DATASET EXTRACT ->
▬▬▬▬▬▬

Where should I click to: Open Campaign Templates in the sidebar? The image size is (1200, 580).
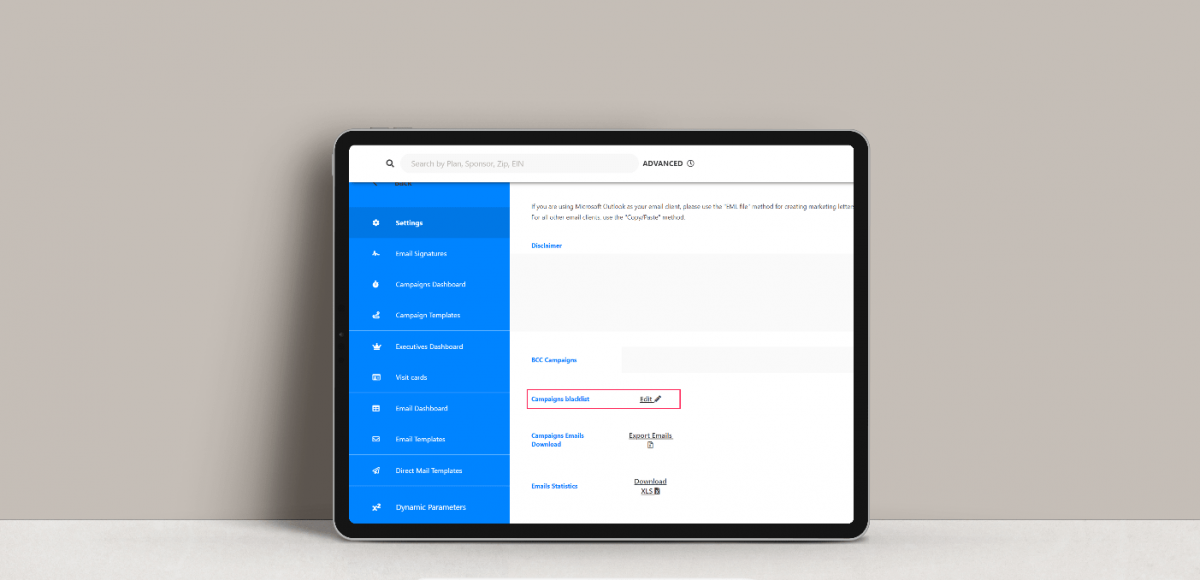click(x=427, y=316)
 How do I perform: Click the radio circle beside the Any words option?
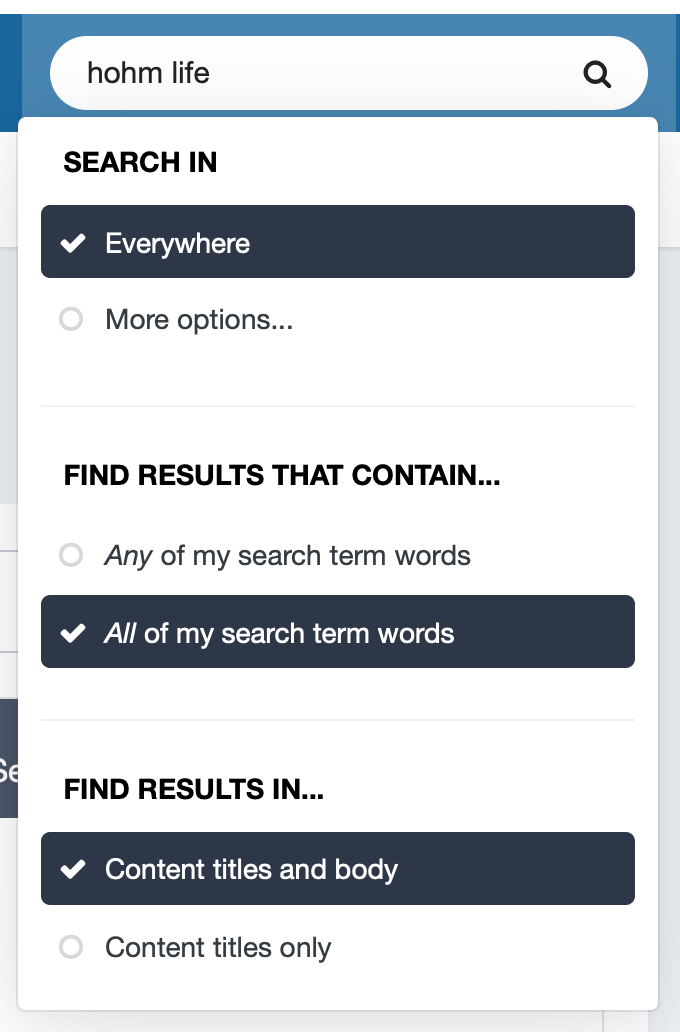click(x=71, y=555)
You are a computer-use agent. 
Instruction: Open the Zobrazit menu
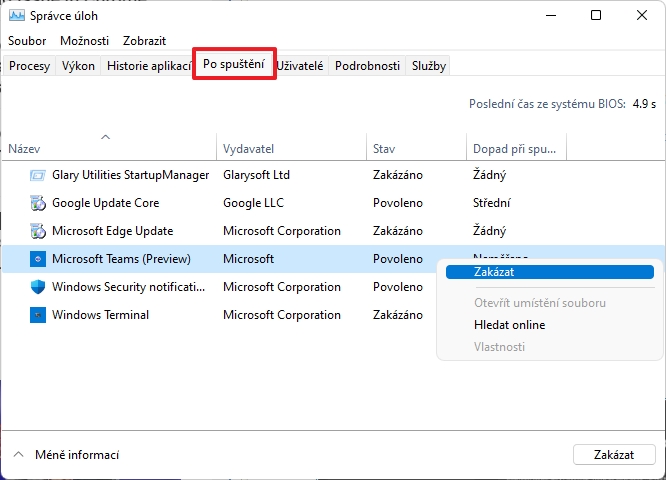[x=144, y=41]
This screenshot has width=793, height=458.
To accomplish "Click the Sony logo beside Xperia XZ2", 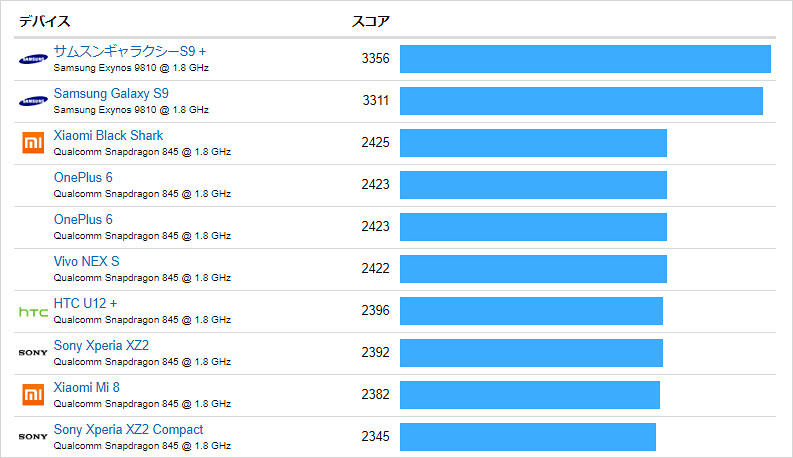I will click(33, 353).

▬▬▬▬▬▬

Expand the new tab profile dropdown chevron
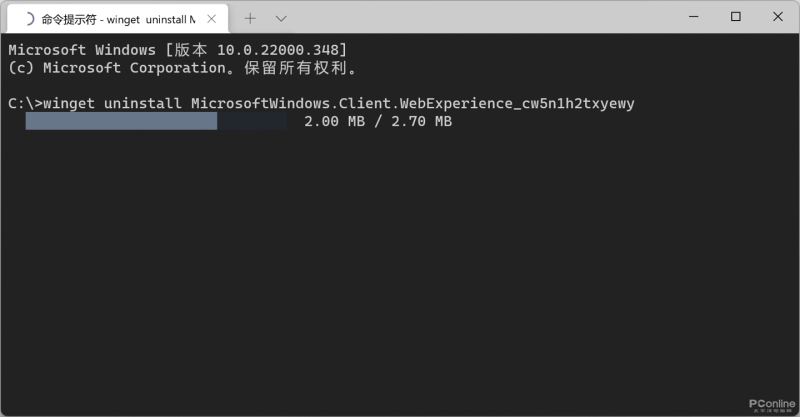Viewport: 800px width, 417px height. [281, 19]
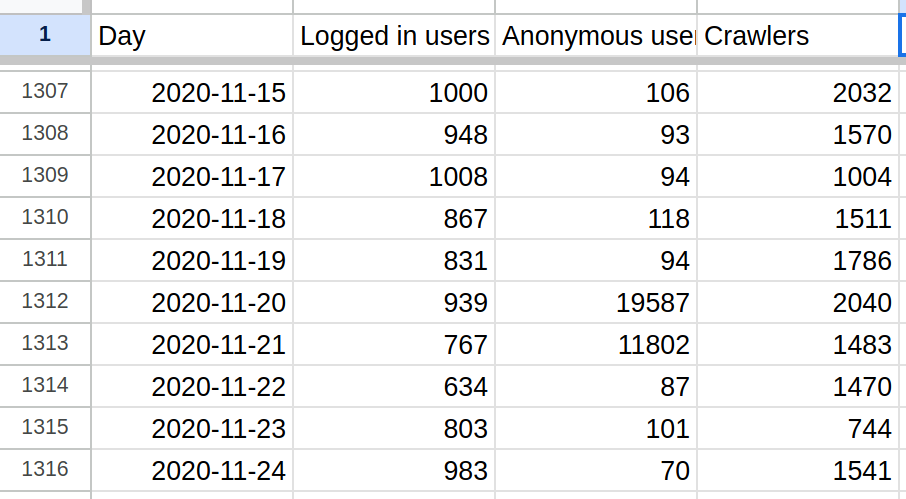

▬▬▬▬▬▬

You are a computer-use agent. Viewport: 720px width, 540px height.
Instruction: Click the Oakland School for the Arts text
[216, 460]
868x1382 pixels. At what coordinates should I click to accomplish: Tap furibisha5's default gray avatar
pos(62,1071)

▬▬▬▬▬▬

WHAT YOU NEED TO DO ->
The answer must consist of each line from the data that includes the string "computer".

OUTPUT FOR THIS EXERCISE ->
You are a computer-use agent. 
You are a computer-use agent. Viewport: 720px width, 540px height.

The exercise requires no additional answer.